Collected data

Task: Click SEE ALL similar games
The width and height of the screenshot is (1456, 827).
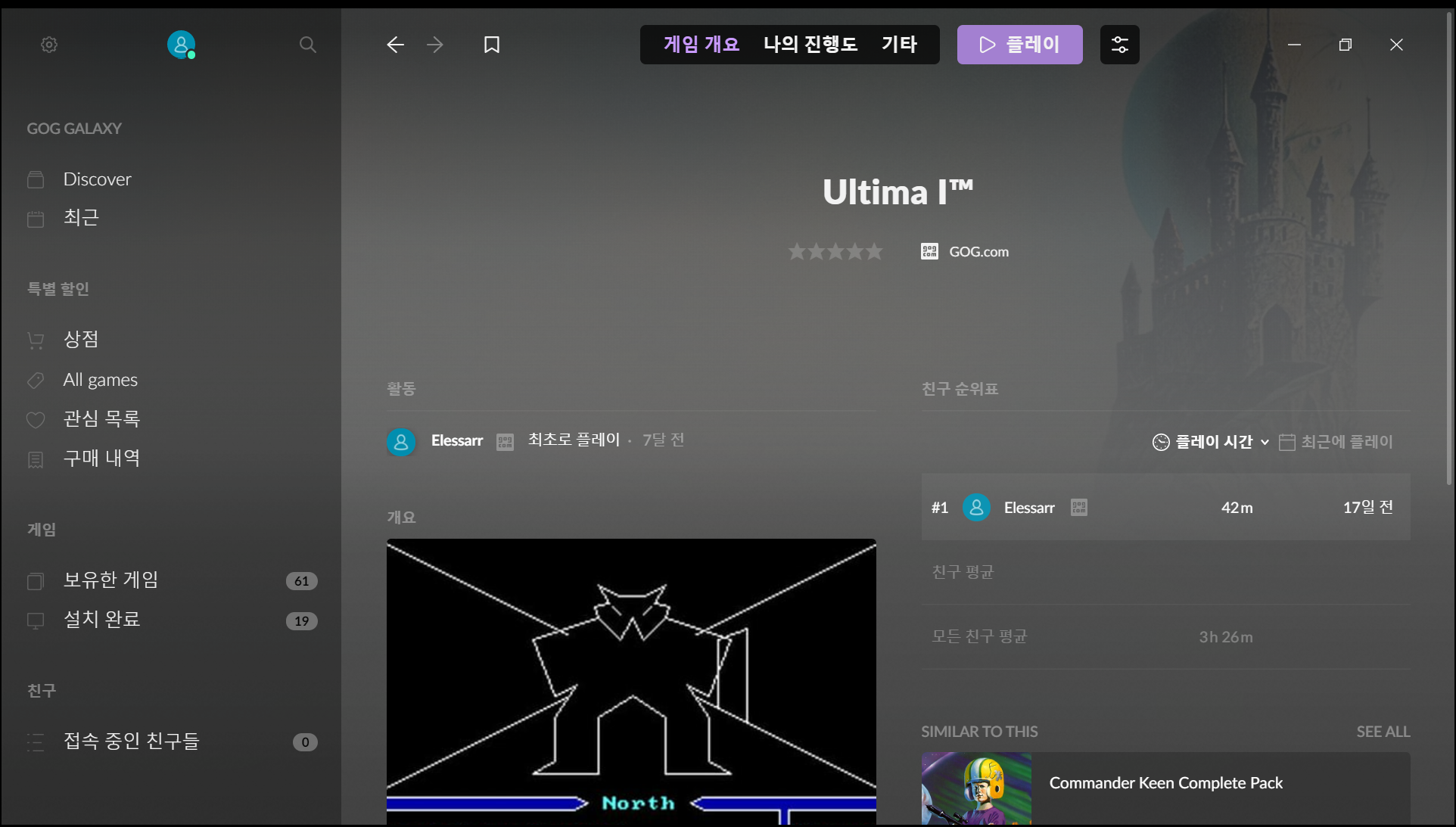Action: point(1382,732)
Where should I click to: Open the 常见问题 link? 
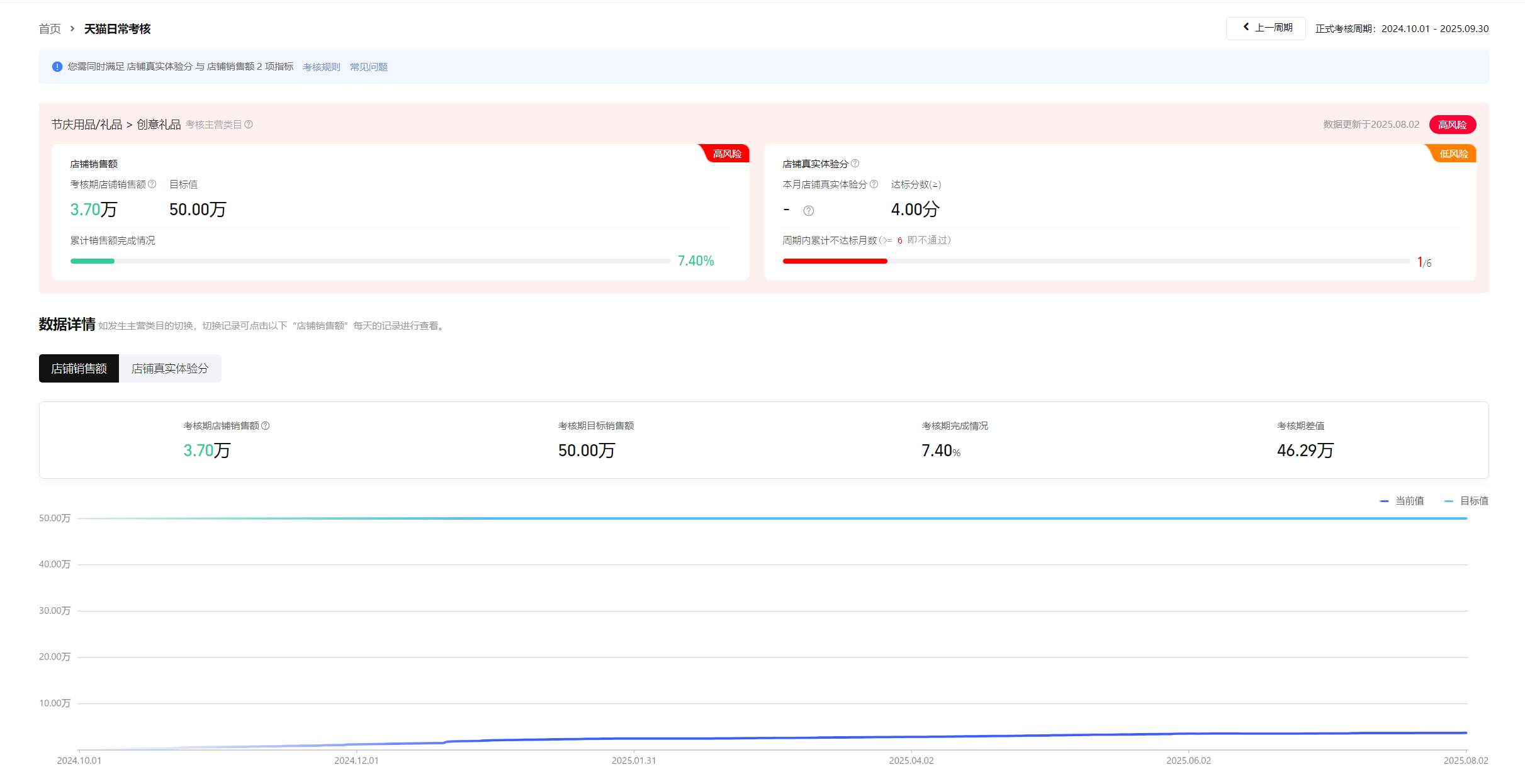(x=368, y=67)
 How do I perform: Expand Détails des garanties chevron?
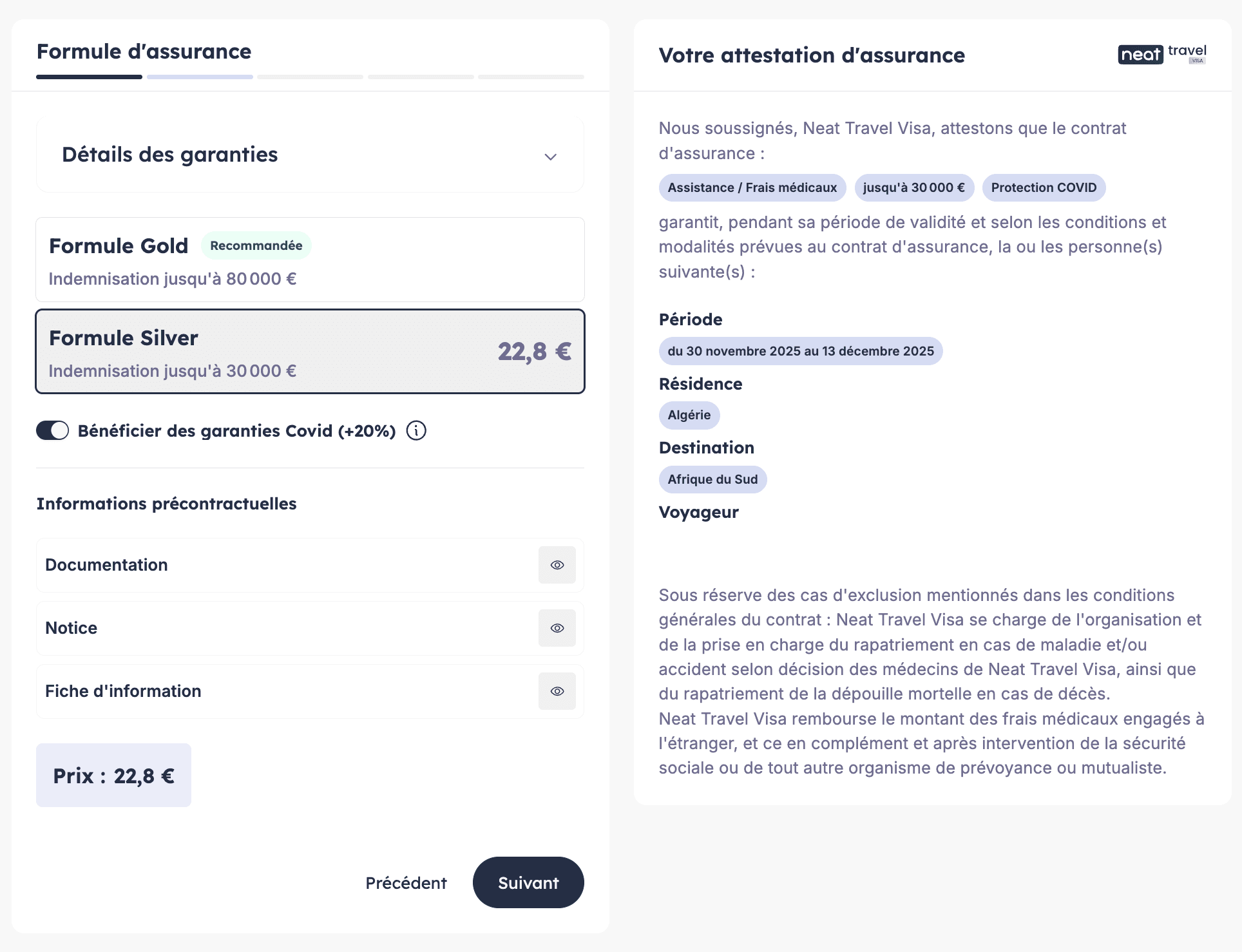coord(550,157)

- Goal of the exercise
The required output is every line from the one containing "The width and" through the last line of the records, inclusive, reproduced exactly and without pictures.

- Solution to this task
The width and height of the screenshot is (1456, 827).
Action: point(1382,732)
Where should I click to: Open the 常见问题 link? 
(x=368, y=67)
 How do I perform: Expand Détails des garanties chevron?
coord(550,157)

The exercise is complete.